Das Argument der Revisionswerberin, es handle sich dabei um eine pflegebezogene Leistung, ist insofern unzutreffend, als bei einem Mittagessen der Ernährungs- und nicht der Pflegezweck der Sinn der Leistung ist.

3.2. Gegen die vom Verwaltungsgericht im Weiteren vorgenommene Heranziehung der Sachbezugswerteverordnung zur Bewertung der "freien Station" im Bereich der Bedarfsorientierten Mindestsicherung bestehen keine Bedenken des Gerichtshofes:

Werden Teilbereiche des Lebensbedarfes durch Sachleistungen Dritter befriedigt, so bedarf es eines Maßstabes zur Anrechnung der sich daraus ergebenden Bedarfsminderung auf eine in der Form einer Geldleistung gewährte Hilfe zum Lebensbedarf (vgl. das zum NÖ SHG ergangene hg. Erkenntnis vom , Zl. 96/08/0246 = VwSlg. 14.715 A).
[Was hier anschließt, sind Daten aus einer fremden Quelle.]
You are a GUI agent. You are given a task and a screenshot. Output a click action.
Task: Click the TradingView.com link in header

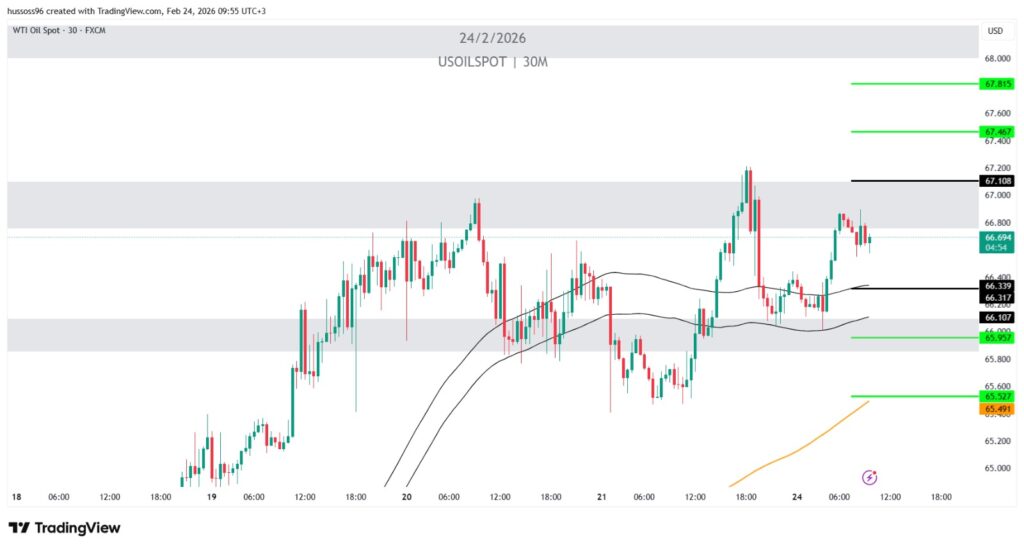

Diesbezüglich finden sich im NÖ. MSG und in der NÖ. MSV allerdings keine Vorschriften.

Der anzuwendende Maßstab hat sich auf den Anteil zu beziehen, der dem durch Sachleistungen befriedigten Lebensbedürfnis in Bezug auf die nach Richtsätzen für den Durchschnittsbedarf zu gewährende Geldleistung zuzumessen ist. Ein standardisierter Maßstab wird diesem Zweck eher gerecht als eine individuelle Bewertung der Sachleistung; die Sachbezugswerteverordnung scheint dafür nicht von vornherein ungeeignet zu sein (vgl. wiederum das hg. Erkenntnis vom , mwN).

4. Die Revision war somit gemäß § 42 Abs. 1 VwGG als unbegründet abzuweisen.

5. Ein Zuspruch von Aufwandersatz unterbleibt mangels Antrags in der erstatteten Revisionsbeantwortung.